Bisher Genauigkeit von über 70 Prozent erreicht

„Erste Projektergebnisse zeigen, dass anhand von retrospektiven Patientendaten die Empfehlungen eine Genauigkeit von über 70 Prozent erreichen. Je nach Tumorentität und Empfehlung liegt die Genauigkeit des KI-Assistenzsystems sogar bei bis zu 90 Prozent“ erläutern der Mainzer Projektleiter Dr. Gregor Duwe und seine Teamkollegin Dr. Verena Kauth von der Klinik und Poliklinik für Urologie und Kinderurologie der Universitätsmedizin Mainz (Direktor: Prof.
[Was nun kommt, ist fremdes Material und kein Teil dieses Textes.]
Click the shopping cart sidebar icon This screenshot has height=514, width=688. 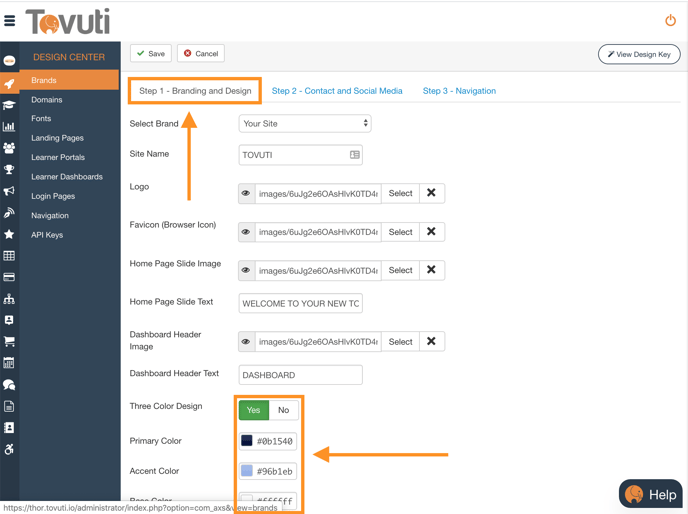[9, 341]
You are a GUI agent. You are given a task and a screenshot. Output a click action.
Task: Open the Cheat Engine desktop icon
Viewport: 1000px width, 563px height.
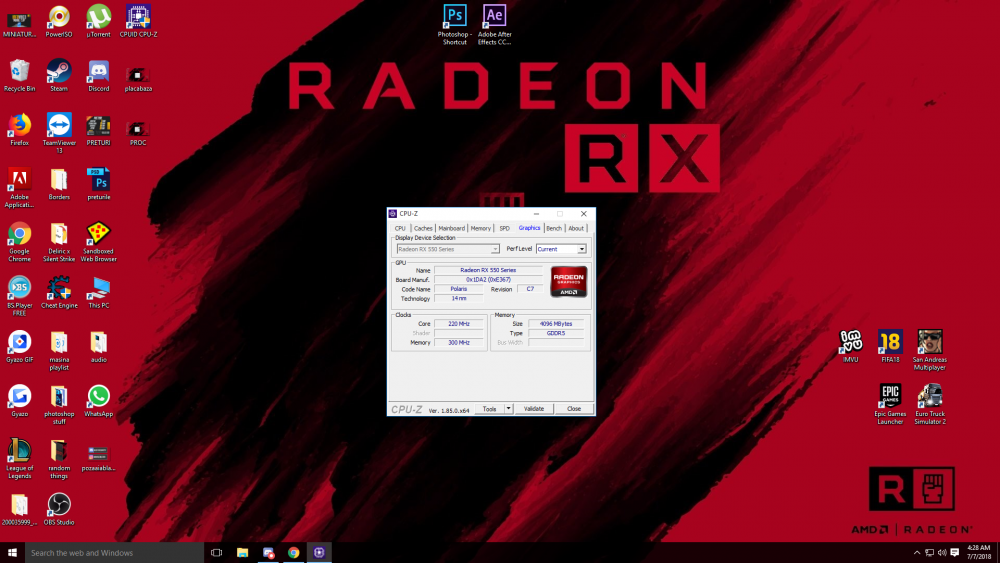[x=59, y=288]
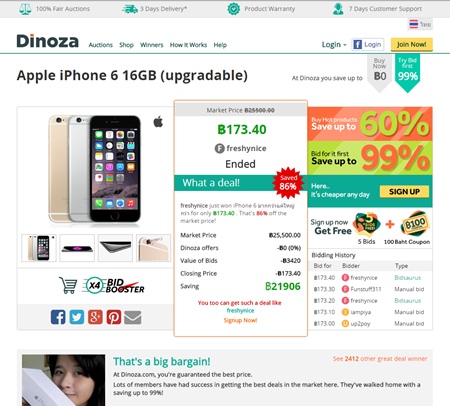
Task: Email the deal using the envelope icon
Action: (x=133, y=317)
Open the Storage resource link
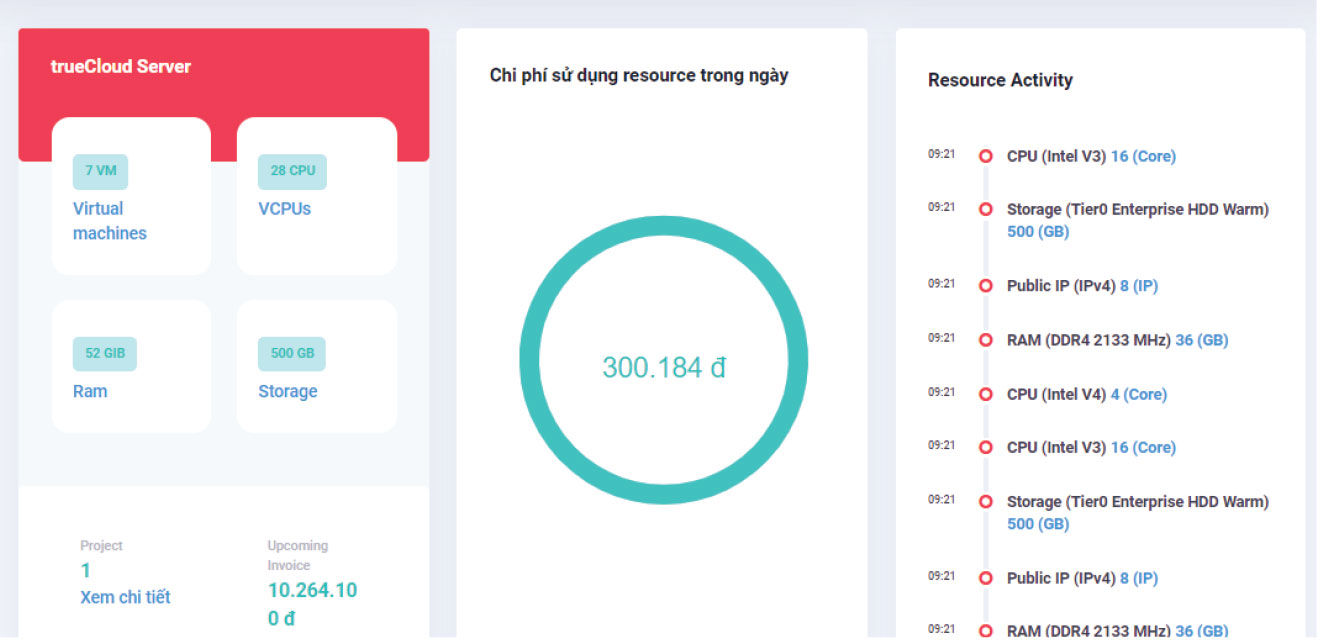This screenshot has height=643, width=1317. click(288, 391)
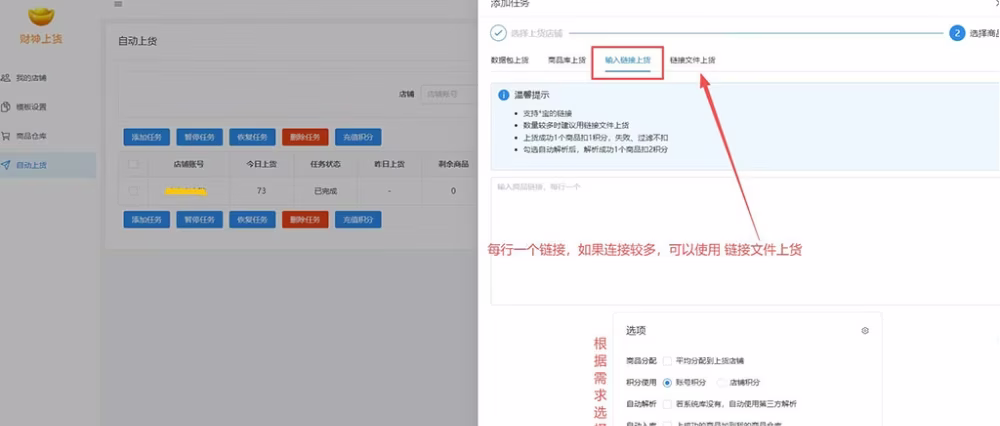Viewport: 1000px width, 426px height.
Task: Enable 平均分配到上货店铺 checkbox
Action: [667, 360]
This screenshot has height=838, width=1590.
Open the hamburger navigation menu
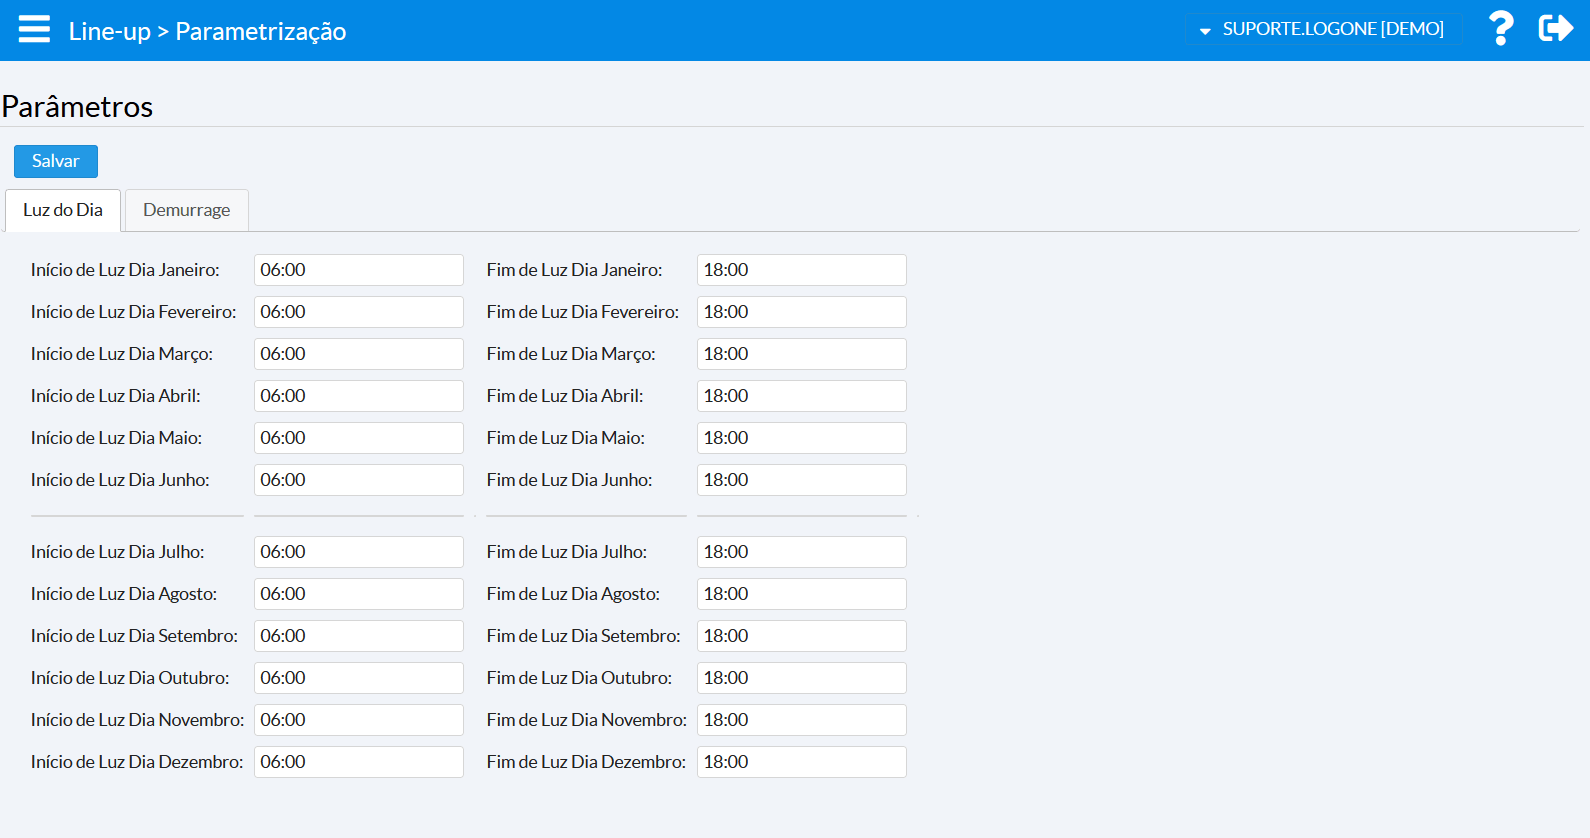[34, 29]
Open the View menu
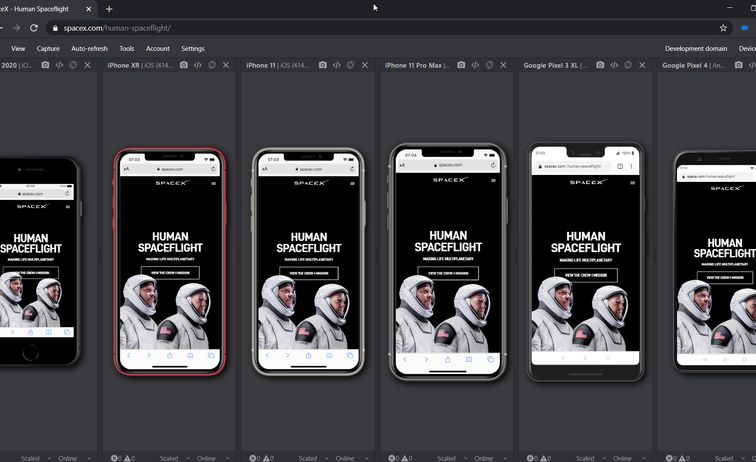This screenshot has width=756, height=462. 18,48
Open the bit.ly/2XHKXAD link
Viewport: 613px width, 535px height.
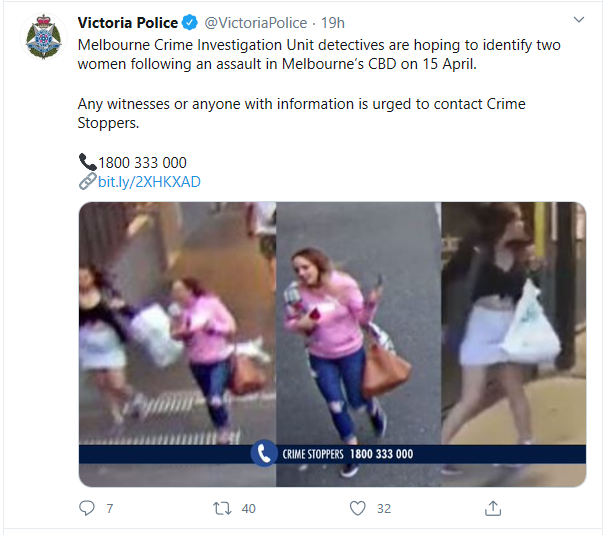point(149,182)
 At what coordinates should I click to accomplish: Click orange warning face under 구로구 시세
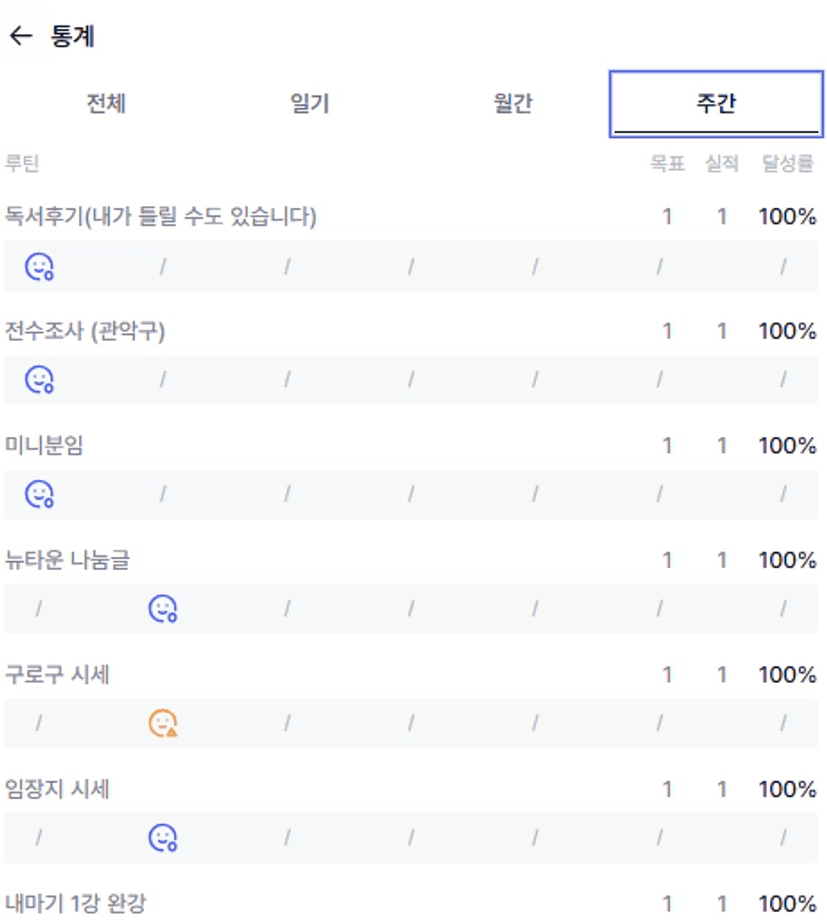click(x=163, y=722)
Axel Haferkamp). „In unserem nun gestarteten Folgeprojekt KITTU 2.0 führen wir eine prospektive, multizentrische Evaluierung des Systems durch. Dabei vergleichen wir, inwieweit die Empfehlungen der Tumorkonferenz-Teilnehmenden mit den jeweiligen KITTU-Empfehlungen übereinstimmen bzw. sich unterscheiden.“

Der Wissenschaftliche Vorstand und Dekan der Universitätsmedizin Mainz, Prof.Philipp Drees, gratulierte den Wissenschaftlern zur fortgesetzten Förderung ihres Projektes und erklärt: „Eine erfolgreiche Translation dieser Innovation in die klinische Patientenversorgung könnte zukünftig die Behandlungsqualität von Tumorpatientinnen und -patienten steigern.“ Diese Hoffnung teilt auch Prof. Igor Tsaur, Ärztlicher Direktor der Universitätsklinik für Urologie am Universitätsklinikum Tübingen, die als neuer Partner und Studienzentrum an der Studie beteiligt ist: „Wir hoffen, dass KITTU langfristig dazu beitragen kann, die Prozessbeteiligten zu entlasten und aus einer Vielzahl geeigneter Therapien die optimale für den Patienten zu ermitteln und hierdurch die Lebensqualität zu verbessern.“

Die ForTra gGmbH der Else Kröner-Fresenius-Stiftung fördert das Projekt über einen Zeitraum von zwei Jahren mit 555.000 Euro. Zudem ist KITTU Preisträger des Medizinsonderpreises 2025 des Ideenwettbewerbs des Landes Rheinland-Pfalz.